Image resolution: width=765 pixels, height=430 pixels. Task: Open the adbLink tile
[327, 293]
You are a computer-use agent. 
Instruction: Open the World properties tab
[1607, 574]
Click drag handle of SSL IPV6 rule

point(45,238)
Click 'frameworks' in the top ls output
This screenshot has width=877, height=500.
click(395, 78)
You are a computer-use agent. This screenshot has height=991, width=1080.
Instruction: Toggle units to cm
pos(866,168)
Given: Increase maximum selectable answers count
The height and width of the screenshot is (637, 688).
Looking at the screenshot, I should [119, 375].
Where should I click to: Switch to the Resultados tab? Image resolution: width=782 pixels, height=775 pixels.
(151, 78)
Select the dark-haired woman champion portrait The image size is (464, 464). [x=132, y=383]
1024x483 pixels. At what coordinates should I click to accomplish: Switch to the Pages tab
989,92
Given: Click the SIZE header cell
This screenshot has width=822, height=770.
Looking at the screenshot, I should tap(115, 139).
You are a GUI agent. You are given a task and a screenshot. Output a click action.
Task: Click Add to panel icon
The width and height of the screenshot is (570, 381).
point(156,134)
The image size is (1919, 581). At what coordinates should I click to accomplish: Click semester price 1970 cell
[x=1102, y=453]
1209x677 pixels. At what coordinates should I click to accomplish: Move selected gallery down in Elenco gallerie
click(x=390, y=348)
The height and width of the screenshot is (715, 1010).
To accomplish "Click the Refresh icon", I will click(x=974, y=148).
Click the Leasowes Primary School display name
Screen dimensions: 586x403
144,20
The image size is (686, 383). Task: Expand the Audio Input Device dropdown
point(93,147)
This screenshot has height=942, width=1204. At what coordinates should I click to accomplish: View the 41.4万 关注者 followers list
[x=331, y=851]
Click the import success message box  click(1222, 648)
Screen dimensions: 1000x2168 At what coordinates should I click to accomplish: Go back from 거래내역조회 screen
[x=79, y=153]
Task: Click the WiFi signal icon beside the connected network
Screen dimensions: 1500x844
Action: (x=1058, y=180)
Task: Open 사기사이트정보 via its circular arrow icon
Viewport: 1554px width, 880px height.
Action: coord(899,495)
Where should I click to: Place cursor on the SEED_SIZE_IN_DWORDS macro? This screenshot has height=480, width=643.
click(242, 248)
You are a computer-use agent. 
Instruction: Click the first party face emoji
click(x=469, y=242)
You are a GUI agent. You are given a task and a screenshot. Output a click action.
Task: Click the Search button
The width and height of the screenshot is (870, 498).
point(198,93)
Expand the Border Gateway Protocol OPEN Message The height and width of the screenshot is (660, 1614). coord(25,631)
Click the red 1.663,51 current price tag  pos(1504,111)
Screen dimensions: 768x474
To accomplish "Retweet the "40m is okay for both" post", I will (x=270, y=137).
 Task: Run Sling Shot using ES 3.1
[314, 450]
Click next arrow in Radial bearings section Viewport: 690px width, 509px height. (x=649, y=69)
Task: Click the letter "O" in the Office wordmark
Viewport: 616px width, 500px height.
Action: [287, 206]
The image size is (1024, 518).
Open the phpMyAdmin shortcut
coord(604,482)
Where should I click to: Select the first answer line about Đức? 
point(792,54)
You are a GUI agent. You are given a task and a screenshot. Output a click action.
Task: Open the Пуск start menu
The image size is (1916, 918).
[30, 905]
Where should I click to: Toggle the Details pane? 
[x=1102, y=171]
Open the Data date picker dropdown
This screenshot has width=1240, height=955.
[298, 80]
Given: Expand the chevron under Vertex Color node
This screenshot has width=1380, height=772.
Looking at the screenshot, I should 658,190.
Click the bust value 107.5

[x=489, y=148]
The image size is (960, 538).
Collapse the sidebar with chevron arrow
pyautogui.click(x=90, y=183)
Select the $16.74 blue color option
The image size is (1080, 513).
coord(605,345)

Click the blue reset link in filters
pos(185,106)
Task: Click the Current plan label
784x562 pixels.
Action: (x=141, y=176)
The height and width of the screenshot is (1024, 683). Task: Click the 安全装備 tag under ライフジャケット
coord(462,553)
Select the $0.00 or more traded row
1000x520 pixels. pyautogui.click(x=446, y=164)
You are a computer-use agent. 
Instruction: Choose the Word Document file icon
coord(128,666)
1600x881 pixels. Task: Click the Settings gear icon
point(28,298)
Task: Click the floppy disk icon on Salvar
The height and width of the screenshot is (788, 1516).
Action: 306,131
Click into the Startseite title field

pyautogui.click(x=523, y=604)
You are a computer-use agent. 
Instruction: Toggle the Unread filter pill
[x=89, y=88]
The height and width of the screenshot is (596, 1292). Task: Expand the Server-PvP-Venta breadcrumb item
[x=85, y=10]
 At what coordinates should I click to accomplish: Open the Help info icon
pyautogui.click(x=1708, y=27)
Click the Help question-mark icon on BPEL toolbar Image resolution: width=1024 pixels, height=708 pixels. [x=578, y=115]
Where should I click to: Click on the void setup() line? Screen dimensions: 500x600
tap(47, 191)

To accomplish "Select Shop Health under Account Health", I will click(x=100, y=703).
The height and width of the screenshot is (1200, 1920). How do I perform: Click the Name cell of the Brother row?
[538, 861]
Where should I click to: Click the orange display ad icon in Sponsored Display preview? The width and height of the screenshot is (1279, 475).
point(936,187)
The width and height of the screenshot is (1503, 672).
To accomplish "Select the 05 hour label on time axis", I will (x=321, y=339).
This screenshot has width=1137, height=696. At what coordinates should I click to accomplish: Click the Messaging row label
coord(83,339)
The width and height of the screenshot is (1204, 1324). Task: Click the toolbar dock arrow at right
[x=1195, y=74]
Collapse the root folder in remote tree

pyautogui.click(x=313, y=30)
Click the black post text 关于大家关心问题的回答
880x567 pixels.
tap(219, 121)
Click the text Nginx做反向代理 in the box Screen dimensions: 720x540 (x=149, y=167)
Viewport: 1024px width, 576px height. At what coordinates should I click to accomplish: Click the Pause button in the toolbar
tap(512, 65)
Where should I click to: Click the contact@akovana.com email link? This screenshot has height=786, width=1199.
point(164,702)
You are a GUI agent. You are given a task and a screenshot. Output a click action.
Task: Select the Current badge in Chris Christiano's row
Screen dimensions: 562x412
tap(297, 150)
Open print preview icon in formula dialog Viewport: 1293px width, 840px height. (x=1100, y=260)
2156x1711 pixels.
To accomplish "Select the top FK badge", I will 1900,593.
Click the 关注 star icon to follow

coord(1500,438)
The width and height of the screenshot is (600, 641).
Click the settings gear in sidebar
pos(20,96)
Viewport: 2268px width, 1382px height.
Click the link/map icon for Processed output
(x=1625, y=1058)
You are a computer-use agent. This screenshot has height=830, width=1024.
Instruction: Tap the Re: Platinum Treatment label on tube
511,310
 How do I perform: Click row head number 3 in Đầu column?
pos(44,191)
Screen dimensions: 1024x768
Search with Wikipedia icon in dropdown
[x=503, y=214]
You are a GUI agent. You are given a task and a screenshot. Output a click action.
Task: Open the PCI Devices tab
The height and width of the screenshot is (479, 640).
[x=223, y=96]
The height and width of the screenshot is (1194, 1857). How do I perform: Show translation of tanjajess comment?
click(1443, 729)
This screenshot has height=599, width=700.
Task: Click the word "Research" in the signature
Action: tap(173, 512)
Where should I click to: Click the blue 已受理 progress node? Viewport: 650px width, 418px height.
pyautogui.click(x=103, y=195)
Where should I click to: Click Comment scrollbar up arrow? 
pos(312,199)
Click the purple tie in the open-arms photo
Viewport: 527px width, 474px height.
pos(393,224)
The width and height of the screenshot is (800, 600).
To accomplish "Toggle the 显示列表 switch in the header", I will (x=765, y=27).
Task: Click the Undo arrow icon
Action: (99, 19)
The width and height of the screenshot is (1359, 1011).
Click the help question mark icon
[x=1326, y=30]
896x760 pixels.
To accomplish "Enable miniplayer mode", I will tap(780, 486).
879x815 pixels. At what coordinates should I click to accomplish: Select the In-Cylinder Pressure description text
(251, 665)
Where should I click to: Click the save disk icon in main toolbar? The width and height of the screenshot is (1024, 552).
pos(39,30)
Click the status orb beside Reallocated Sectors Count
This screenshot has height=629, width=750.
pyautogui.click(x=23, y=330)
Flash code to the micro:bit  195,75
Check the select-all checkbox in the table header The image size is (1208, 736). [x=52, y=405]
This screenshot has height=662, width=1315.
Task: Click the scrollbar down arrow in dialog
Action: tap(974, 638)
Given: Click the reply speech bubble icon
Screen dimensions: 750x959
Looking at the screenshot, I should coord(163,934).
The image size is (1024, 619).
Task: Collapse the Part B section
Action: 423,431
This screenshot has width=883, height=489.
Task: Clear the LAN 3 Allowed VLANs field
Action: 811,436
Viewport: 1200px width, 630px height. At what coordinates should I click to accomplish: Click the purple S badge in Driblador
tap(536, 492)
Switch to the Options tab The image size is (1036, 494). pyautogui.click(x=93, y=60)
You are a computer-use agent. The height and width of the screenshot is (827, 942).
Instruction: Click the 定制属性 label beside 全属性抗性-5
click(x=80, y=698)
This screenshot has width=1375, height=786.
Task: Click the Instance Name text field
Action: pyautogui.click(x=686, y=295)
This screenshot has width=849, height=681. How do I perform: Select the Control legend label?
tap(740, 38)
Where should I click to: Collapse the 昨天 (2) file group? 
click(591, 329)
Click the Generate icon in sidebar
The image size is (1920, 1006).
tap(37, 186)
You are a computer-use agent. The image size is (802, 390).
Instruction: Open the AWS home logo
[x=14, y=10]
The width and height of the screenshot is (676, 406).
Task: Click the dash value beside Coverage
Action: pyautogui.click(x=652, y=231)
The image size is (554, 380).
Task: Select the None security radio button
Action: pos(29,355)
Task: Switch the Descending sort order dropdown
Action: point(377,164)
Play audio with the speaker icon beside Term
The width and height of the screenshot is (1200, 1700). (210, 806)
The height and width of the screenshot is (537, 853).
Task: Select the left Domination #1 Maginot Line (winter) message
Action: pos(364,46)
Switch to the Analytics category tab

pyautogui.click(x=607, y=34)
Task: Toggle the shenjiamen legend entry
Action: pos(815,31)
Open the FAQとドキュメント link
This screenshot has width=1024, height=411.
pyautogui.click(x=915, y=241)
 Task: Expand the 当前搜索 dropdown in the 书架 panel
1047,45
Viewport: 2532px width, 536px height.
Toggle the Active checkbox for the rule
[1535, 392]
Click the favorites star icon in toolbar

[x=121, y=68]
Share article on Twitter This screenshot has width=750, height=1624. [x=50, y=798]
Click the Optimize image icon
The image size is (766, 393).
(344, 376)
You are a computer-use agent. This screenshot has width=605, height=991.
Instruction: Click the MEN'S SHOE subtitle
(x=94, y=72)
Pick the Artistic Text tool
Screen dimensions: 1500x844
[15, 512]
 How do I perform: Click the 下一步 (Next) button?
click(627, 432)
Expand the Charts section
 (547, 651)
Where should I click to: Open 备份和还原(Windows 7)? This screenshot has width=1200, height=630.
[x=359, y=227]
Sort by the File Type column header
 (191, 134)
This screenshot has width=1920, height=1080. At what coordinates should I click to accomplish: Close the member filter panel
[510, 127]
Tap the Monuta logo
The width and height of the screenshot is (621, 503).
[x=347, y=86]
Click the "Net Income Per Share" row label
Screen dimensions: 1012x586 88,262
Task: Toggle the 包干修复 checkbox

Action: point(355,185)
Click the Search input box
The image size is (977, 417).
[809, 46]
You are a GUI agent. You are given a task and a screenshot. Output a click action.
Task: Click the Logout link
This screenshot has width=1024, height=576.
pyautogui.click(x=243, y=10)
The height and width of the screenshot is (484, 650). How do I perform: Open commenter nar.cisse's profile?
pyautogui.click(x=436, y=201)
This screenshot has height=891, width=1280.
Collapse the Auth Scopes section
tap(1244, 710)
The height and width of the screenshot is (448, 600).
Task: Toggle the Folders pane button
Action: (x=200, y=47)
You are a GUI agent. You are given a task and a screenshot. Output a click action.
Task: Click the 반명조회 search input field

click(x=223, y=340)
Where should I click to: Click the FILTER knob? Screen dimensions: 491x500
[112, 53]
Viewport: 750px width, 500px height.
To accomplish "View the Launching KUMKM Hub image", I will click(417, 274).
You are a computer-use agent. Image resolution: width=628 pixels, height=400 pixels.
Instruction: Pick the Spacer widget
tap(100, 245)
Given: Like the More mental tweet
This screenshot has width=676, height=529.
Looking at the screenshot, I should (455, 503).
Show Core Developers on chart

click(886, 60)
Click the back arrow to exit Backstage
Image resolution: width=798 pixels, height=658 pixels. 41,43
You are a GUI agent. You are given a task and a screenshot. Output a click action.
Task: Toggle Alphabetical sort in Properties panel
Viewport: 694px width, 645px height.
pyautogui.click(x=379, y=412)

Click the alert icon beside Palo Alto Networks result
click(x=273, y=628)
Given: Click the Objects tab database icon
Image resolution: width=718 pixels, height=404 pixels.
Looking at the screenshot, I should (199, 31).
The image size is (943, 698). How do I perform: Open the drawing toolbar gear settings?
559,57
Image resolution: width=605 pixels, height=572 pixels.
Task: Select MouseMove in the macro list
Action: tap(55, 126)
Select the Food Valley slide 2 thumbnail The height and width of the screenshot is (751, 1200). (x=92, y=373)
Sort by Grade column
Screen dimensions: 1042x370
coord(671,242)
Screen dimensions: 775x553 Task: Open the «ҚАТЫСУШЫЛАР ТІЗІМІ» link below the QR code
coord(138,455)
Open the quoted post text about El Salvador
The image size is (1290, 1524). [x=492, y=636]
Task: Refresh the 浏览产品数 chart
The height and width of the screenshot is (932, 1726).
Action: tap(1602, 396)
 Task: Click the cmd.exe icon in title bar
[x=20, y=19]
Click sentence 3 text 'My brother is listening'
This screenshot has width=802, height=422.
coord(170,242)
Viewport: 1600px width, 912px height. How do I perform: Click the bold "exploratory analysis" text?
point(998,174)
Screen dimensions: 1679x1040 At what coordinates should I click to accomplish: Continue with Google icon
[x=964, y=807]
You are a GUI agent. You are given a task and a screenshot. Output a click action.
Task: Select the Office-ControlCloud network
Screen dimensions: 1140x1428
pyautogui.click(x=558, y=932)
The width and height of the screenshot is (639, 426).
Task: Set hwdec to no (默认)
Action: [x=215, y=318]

== == ==

§ **ASSIGNED TASK**
Report each line of the records that holds the word "computer".

§ **RESULT FOR THIS TASK**
You are a computer-use agent. 
You are a computer-use agent. This screenshot has height=991, width=1080.
You are a computer-use agent. 
You are a computer-use agent. 
You are a computer-use agent. 
You are a computer-use agent. This screenshot has height=830, width=1024.
You are a computer-use agent. The height and width of the screenshot is (827, 942).
You are a computer-use agent. The image size is (802, 390).
You are a computer-use agent. This screenshot has width=605, height=991.
You are a computer-use agent. Image resolution: width=628 pixels, height=400 pixels.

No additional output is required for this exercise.